--- Document passage ---

PARKMAN HOME INSPECTIONS, LLC
5885 CUMMING HWY, SUITE 108-B222
SUGAR HILL GA 30518
Please read carefully.
THIS AGREEMENT is made by and between _Parkman Home Inspections, LLC_ (hereafter called the “COMPANY”) and the Client(s) as indicated below (hereafter called the “CLIENT”).
WITNESSETH: In consideration of the mutual covenants and agreements set forth herein, the parties agree as follows:
1. Michael V. Parkman, P.E., Georgia Registered Professional Engineer, PE License #029275, d/b/a Parkman Home Inspections, LLC (the Company), will perform for the client a visual inspection of residential property for the purpose of rendering an Engineering Opinion and Recommendation. The Company will produce a computer-generated inspection report, complete with digital color photographs and Georgia Seal, uploaded to the Company’s web site (www.parkmanhi.com) for client access the same day as the inspection.
2. Client agrees that services as performed and reported are not Technically Exhaustive. An Exhaustive analysis involving intrusive or destructive sample gathering, laboratory testing, long-term trend identification, radiography (“x-ray”), or other simulation, mathematical, or computer modeling is beyond the scope of the services. The Company’s examination and reported opinion are a result of the visual observations, measurements, and data collected and reported on, and as of, the date of the report.

--- Data lines ---

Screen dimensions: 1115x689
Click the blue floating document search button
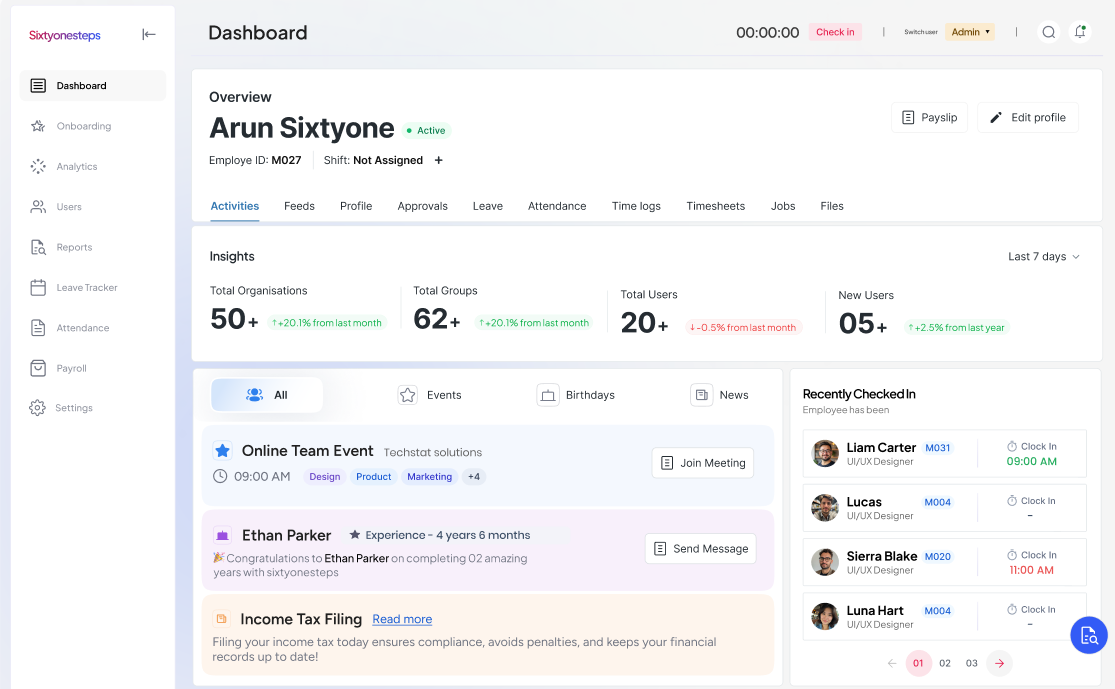pyautogui.click(x=1088, y=635)
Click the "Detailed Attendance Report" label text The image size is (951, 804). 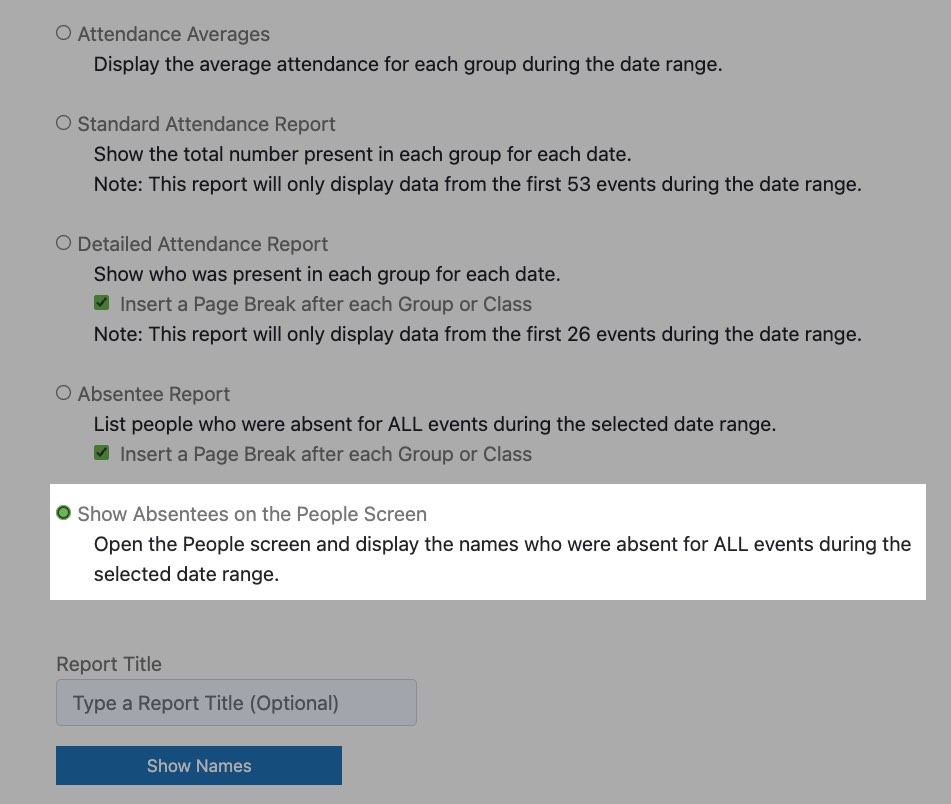click(203, 244)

---

**Tasks for this exercise**:
A – In the inspection agreement above, where is the inspection report uploaded for the client to access?
B – For each statement below, say whether it agrees with the inspection agreement above and quote the words that decide it: (i) The Company performs a visual inspection of residential property. (ii) Laboratory testing is included in the services. (iii) The inspection report comes with digital color photographs.

**Answers by task**:
A – To the Company's web site (www.parkmanhi.com), the same day as the inspection.

B –
(i) Yes: "will perform for the client a visual inspection of residential property"
(ii) No: "laboratory testing, long-term trend identification, radiography (“x-ray”), or other simulation, mathematical, or computer modeling is beyond the scope of the services"
(iii) Yes: "complete with digital color photographs and Georgia Seal"